On Wired, Andy Greenberg assembles some best-guess advice on the legal and technical strategies you can deploy to maintain the privacy of your sensitive data, based on techniques that security-conscious travelers have arrived at for crossing into authoritarian countries like China and Russia.
The most obvious step is to not carry your data across the border with you in the first place: get a second laptop and phone, load them with a minimal data-set, log out of any services you won't need on your trip and don't bring the passwords for them (or a password locker that accesses them) with you, delete all logs of cloud-based chat services. I use POP mail, which means that I don't keep any mail on a server or in a cloud, so I could leave all my mail archives at home, inaccessible to me and everyone else while I'm outside of the USA or at the border.
Call your lawyer (or a trusted friend with your lawyer's number) before you cross the border, then call them again when you're released; if they don't hear from you, they can take steps to ensure that you have crossed successfully, or send help if you need it.
One thing Greenberg misses is the necessity of completing a US Customs and Immigration Service Form G-28 before you cross the border. This form authorizes an attorney to visit you if you are detained at the border, but it has to be completed and signed in advance of your crossing. It also should be printed on green paper. The current version of the form expires in 2018, so you can complete it now, file it with your attorney or friend, and leave it until next year.
Remove any fingerprint-based authentication before you cross and replace them with PINs. Greenberg's experts recommend using very strong passwords/PINs to lock your devices. I plan on a different strategy: before my next crossing, I'll change all of these passwords/PINs to 0000 or aaaaaaaa, so that I can easily convey them to US border officials and they can quickly verify that I have no sensitive data on any of my devices. Once I have successfully crossed, I'll change these authentication tokens back to strong versions.
Another thing missing from this advice (possibly because it's viewed as obvious, but I think it bears stating): never, ever lie to border officials. Lots of privacy tools include "plausible deniability" partitions and similar ruses to allow you to login to what appears to be all the data on your device, but using these to attempt to deceive border guards is radioactively illegal and fantastically stupid. I have never -- and will never -- lie or shade the truth with border officials, because the penalties for lying at the border are generally significantly worse than whatever you're trying to keep to yourself.

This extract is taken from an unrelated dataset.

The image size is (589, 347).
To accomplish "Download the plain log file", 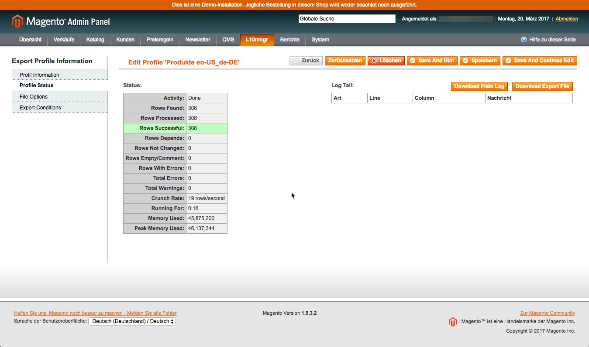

In the wake of Cotterman, and in the current authoritarian climate, the way to keep a government from using a border-crossing as a basis for acquiring your sensitive data without a warrant is to make sure that you do not possess, and cannot access, your data at a border.
Better than telling customs officials that you won’t offer access to your accounts, says security researcher and forensics expert Jonathan Zdziarski, is to tell them you can’t. One somewhat extreme method he suggests is to set up two-factor authentication for your sensitive accounts, so that accessing them requires entering not only a password but a code sent to your phone via text message. Then, before you cross the border, make sure you don’t have the SIM card that allows you—or customs officials—to receive that text message, essentially denying yourself the ability to cooperate with agents even if you wanted to. Zdziarski suggests mailing yourself the SIM card, or destroying it and then recovering the accounts with backup codes you leave at home (for American residents) or keep in an encrypted account online. “If you ditch your SIM before you approach the border, you can give them any password you want and they won’t be able to get access,” Zdziarski says. He cautions, however, that he’s never tested that know-nothing strategy in the face of angry CBP agents.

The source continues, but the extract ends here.